I've seen many successful sites/pages that have had more than one video on a page. Usually, though, the videos are on closely related topics, topics that together form a unit which is distinct to that page. You might, for example, have a particular music video followed by a Making of... video describing, say, how the special effects of that video were done. Or two Google Webmaster Help videos covering different aspects of related optimization problems might share a page and an article.

When the topics work well together and the page is well written, then interest holds and flows, and... with this kind of topical continuity, getting the visitor to scroll down is generally not a problem.

{1} want to integrate two videos on each page:
-an image video with a short introduction of me and my work: every page will get this one image video
-an individual video referring to the subject of each individual page: this should rank in Google.

The global image video jumps out at me as a likely problem... and the problem isn't just about Google. It's an issue for your users... which is in fact why it's an issue for Google.

- It's very likely that the videos won't relate to each other in a way where they belong on the same page, particularly if they are separate videos (more on this in a moment).

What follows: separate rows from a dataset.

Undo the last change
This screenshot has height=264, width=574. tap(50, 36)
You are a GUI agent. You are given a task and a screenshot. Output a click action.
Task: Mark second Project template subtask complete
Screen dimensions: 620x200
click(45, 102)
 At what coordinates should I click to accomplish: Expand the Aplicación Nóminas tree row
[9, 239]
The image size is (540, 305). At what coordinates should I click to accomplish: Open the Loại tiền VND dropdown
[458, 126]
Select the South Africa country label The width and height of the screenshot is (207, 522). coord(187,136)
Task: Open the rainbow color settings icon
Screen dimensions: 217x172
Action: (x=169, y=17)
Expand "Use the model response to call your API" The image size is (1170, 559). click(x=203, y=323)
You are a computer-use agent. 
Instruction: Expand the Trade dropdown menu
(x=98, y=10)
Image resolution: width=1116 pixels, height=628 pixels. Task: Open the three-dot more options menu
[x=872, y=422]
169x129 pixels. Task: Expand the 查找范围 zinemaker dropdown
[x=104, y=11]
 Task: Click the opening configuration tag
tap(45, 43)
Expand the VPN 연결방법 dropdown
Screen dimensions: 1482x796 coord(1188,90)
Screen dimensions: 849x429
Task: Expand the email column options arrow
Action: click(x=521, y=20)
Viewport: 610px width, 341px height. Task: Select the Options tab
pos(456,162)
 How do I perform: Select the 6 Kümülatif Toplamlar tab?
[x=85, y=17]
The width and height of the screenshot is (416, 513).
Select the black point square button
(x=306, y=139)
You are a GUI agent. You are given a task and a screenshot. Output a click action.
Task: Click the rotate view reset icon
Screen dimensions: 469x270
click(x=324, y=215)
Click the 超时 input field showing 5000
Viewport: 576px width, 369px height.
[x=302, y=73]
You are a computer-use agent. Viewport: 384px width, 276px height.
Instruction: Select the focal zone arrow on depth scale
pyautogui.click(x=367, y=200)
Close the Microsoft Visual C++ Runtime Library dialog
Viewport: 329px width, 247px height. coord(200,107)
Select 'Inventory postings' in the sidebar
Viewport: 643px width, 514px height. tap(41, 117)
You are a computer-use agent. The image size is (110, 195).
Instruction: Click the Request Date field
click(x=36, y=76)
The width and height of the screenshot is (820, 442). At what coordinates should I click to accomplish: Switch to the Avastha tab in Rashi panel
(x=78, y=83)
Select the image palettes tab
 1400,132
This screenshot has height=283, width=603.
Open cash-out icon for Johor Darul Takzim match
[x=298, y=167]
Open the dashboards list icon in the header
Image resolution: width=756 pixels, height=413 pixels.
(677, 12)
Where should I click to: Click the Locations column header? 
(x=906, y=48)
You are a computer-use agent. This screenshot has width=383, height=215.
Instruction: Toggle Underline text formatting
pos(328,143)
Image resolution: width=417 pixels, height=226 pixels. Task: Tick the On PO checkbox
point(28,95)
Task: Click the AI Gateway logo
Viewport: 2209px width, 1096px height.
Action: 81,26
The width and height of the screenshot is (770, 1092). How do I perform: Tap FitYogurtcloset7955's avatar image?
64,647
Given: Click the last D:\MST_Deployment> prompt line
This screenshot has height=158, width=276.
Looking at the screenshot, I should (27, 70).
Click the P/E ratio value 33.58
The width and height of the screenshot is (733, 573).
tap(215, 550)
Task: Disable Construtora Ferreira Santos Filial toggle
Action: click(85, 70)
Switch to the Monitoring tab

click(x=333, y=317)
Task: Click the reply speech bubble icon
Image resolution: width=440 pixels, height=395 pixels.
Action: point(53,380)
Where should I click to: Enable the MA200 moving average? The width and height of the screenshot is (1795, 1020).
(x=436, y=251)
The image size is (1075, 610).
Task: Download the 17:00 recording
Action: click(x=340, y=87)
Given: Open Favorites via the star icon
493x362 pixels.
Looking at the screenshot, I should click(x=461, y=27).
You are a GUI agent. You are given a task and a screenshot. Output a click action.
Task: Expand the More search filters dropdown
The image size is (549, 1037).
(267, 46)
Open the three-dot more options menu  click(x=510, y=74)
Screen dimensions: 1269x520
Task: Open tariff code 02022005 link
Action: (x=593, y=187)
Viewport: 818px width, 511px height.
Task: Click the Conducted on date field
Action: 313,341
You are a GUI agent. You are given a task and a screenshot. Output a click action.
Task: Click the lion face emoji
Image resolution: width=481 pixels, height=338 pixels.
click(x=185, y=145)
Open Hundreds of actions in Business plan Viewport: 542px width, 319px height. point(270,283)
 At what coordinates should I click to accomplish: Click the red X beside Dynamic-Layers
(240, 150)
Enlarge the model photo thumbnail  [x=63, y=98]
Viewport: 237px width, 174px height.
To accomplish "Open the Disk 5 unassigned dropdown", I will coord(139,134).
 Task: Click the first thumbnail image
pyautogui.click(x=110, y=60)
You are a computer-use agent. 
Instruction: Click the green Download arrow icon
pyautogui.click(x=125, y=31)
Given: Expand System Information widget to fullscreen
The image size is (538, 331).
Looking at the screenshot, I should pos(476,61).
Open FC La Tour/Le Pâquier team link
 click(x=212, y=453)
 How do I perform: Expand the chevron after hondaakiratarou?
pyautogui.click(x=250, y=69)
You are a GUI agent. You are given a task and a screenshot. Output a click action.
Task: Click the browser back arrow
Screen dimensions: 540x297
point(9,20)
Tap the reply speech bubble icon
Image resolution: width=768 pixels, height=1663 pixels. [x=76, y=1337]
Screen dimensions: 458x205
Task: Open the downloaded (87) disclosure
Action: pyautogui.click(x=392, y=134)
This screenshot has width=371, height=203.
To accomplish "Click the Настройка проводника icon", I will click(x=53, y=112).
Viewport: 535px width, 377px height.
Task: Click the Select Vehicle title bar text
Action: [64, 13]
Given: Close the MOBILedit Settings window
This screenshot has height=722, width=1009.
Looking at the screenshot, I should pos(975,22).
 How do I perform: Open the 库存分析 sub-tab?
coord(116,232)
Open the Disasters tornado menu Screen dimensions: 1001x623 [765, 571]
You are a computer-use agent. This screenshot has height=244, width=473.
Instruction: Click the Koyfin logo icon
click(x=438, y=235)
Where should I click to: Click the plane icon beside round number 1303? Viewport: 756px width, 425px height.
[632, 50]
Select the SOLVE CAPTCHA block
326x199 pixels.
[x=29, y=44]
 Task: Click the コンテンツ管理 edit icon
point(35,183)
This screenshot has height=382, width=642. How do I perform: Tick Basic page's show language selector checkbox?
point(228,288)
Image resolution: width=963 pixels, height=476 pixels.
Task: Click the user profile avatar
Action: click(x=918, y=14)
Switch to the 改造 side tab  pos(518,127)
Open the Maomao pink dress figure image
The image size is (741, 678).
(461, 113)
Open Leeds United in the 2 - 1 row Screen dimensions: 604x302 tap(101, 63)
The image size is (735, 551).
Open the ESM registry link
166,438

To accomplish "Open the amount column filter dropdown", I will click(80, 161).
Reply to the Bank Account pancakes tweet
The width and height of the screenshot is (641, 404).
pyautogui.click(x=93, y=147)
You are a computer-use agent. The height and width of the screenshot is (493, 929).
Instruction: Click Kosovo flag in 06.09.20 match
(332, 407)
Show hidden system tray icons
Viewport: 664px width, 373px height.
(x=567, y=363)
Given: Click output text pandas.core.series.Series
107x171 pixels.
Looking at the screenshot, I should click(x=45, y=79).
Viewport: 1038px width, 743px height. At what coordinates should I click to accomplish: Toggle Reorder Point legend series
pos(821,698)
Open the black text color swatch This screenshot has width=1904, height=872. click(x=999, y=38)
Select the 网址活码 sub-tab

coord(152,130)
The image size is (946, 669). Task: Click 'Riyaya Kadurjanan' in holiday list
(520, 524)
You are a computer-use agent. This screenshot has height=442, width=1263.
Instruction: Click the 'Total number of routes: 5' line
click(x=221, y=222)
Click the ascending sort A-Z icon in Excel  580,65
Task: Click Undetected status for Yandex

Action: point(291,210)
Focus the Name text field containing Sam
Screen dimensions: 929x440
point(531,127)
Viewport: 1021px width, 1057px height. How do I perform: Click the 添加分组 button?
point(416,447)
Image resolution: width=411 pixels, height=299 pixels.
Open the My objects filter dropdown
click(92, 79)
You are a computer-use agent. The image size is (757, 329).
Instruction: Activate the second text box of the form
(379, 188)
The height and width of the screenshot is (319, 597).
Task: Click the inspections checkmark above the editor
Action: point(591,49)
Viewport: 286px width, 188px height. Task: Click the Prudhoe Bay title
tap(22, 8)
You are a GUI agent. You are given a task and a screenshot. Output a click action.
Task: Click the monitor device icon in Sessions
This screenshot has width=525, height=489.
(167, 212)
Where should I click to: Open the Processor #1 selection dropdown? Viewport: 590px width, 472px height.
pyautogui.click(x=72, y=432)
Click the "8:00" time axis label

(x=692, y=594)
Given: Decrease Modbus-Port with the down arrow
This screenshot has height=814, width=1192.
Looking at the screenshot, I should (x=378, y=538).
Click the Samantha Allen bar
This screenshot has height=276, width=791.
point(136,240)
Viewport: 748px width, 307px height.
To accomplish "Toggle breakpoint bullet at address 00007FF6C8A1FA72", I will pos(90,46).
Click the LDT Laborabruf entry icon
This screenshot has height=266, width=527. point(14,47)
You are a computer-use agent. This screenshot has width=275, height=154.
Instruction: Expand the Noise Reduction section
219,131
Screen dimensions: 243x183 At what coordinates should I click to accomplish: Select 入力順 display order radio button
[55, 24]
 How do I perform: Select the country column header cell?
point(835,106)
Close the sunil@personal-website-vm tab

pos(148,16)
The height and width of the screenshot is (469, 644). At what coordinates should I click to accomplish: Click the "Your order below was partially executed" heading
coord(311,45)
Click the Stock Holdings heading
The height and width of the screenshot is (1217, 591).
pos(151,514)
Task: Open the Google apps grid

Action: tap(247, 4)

- It will be a bad experience for a user coming to the page to expect a video on the subject of the individual page and to get instead a short introduction about you and your work, no matter how interesting you are. It's also not likely, with the setup you describe, that the page will rank for the page topic. For your pages to rank, it's important that each page feature what's unique about that page... which is to say that your on-topic video should be first.

- And having the image video on every page is also likely to a bad user experience. It's effectively duplicate content on every page. If visitors navigate around your site, they're going to be bumping into this content over and over. Introductions need to orient visitors in a page within a site, but they should never be repetitive.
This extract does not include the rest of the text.